HR 1670 would, in effect, redefine the ``full and open'' standard to afford federal purchasing officials much more latitude to simplify the contract award process by winnowing out early on firms that have no realistic chance of winning.

We are trying to make the government a little more like business,'' Government Reform and Oversight Committee Chairman William F. Clinger, R-Pa., told the House Sept. 13, as it debated the proposed legislation. ``To do that, we have to provide a measure. . . of discretion to the people who are out there on the line, doing the purchasing.

But many small-business advocates contend that the proposed change would merely encourage bureaucrats to pitch contracting opportunities to a small clique of established firms, rather than according a fair hearing to new bidders. It is axiomatic within the small-business advocacy community that the ``full and open'' standard, established by the Competition in Contracting Act of 1984 (CICA), as been instrumental in boosting small business' share of the federal contracting pie over the past decade.

``Full and open competition actually keeps bureaucrats from using prejudice and an old-boy network to exclude worthy businesses,'' countered Cardiss Collins, D-Ill., the senior Democrat on Clinger's panel. Besides denying new firms their right to bid for federal business, Collins contended, a more restrictive contracting process would deny the government both the savings that result from the the pressure of additional competitors and the innovative products that are more likely to come from hungry new companies.

Since the Defense Department accounts for about 80 percent of the $200 billion the government spends each year for purchases, many of the Pentagon's allies in the House have embraced the drive to simplify the buying system in hopes of squeezing more buying power out of the armed services' shrinking weapons budgets.

The National Security Committee, chaired by Floyd D. Spence, R-S.C., closely collaborated with Clinger's committee to hammer out HR 1670. From the beginning, their aim has been to secure House approval of procurement reforms that could be woven into the defense authorization measure.

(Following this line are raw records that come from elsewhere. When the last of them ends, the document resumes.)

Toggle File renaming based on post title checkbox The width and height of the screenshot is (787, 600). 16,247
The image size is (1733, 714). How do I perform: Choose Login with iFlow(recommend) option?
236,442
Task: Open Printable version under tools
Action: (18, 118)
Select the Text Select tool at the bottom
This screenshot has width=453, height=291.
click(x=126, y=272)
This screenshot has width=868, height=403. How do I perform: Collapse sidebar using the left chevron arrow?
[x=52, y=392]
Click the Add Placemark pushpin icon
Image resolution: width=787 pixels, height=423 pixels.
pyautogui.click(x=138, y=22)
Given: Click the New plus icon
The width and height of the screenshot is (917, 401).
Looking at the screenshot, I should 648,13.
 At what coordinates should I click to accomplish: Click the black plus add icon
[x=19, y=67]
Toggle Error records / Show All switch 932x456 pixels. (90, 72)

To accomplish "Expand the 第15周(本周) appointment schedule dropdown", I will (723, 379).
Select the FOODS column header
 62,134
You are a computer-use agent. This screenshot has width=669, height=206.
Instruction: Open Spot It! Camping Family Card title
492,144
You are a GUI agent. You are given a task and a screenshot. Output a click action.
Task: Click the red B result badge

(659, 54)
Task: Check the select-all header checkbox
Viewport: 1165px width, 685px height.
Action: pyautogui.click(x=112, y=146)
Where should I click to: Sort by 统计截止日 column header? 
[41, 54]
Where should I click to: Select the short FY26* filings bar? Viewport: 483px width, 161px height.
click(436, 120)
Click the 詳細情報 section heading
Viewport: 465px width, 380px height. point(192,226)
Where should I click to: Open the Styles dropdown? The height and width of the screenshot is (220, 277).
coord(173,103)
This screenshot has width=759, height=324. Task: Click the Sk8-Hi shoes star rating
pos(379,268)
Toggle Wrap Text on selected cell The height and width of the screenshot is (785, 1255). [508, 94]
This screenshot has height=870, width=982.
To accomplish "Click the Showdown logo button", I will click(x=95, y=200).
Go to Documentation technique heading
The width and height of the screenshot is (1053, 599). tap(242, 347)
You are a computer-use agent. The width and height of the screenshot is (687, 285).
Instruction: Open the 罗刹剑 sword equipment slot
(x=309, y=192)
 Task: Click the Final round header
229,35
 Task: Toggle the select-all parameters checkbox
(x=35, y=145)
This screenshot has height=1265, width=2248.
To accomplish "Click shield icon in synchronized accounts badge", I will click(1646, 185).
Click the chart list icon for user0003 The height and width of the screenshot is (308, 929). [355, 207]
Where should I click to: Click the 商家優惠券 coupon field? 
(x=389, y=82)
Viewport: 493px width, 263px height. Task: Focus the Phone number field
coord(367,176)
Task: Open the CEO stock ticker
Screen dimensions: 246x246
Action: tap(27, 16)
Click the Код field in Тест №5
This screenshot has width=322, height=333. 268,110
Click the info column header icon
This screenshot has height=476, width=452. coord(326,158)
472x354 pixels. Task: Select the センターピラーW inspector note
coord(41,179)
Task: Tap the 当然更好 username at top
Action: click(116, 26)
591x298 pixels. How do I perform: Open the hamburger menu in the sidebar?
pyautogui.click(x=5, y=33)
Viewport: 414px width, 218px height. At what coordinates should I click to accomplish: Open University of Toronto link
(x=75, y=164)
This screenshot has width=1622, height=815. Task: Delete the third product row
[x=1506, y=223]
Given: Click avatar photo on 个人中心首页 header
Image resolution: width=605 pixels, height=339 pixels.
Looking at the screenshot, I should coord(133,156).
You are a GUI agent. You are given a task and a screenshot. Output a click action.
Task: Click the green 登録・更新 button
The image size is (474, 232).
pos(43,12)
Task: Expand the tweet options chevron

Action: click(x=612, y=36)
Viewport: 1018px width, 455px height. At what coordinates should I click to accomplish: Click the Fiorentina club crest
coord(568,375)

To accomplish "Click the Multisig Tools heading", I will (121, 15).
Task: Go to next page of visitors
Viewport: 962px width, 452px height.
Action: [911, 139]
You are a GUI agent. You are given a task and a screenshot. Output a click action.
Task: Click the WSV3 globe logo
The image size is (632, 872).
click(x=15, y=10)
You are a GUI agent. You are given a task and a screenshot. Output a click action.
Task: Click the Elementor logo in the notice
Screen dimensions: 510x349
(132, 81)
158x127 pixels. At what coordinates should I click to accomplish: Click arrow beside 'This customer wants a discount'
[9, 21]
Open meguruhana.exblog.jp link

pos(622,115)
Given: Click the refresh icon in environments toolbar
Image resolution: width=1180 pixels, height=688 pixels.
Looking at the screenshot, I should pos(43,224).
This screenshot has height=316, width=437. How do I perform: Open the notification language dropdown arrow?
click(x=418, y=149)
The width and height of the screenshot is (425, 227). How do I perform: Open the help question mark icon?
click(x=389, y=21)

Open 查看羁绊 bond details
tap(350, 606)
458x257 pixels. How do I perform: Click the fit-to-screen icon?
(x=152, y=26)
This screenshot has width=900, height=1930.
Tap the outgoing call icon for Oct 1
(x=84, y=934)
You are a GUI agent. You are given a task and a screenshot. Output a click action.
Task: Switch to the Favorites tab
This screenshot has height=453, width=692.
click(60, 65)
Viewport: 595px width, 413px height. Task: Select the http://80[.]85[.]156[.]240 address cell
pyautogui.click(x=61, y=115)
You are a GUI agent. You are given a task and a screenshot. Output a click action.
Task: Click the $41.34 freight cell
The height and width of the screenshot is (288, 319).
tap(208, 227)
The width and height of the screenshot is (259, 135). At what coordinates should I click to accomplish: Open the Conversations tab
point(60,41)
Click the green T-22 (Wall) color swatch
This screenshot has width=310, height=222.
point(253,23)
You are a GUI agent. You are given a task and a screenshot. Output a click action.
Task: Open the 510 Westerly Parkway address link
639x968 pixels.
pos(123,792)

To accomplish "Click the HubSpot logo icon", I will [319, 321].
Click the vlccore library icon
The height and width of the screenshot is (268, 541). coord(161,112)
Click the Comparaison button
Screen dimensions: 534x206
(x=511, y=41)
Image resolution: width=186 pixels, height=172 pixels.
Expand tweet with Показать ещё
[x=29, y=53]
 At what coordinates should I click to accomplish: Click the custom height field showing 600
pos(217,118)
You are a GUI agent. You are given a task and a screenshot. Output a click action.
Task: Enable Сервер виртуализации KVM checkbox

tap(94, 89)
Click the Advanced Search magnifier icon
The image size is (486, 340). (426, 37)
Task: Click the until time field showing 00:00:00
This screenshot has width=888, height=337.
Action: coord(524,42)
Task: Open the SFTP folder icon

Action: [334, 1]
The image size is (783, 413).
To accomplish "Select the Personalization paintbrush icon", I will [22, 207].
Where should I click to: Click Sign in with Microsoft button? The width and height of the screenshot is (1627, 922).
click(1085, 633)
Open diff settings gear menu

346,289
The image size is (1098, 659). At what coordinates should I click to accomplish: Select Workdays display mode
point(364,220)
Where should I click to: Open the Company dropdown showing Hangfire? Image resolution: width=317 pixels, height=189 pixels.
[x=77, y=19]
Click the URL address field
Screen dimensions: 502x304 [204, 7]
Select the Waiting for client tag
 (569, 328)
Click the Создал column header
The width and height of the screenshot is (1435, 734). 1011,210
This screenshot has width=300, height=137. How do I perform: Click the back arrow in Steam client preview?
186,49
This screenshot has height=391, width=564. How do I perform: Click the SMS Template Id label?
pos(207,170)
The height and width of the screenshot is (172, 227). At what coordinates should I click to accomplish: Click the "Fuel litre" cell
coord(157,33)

But, like many other bold House GOP initiatives, HR 1670 faces an uncertain future at the hands of the Republican-led Senate.

Critics of many political hues have long blasted the government's purchasing process as a mare's nest of uncoordinated requirements that costs more and takes longer than typical commercial practices.

Some of the additional hoops a contractor must jump through to sell to Uncle Sam are intended to protect the government against price-gouging. With some items, such as jet fighters or nuclear submarines, a given contractor is the only seller and the government is the only buyer.

Since the government cannot assume that competitive market forces will produce a fair price for such items, it relies instead on elaborate ``cost-based'' contracting procedures, which are intended to ensure that the company's profits are reasonable in relation to its costs of production.

Critics have long complained that cautious bureaucrats routinely have applied cost-based rules to the purchase of commercially-sold items, for which market competition is strong enough to protect the government's interest.

Other rules are designed to use the government's purchasing power as a lever to advance other public policy goals, such as providing more opportunity for firms owned by minorities and women.

However minor the impact of any one of these requirements, their cumulative effect in terms of cost and time is substantial. A variety of studies conclude that the government pays about 20 percent more than a commercial customer for comparable purchases.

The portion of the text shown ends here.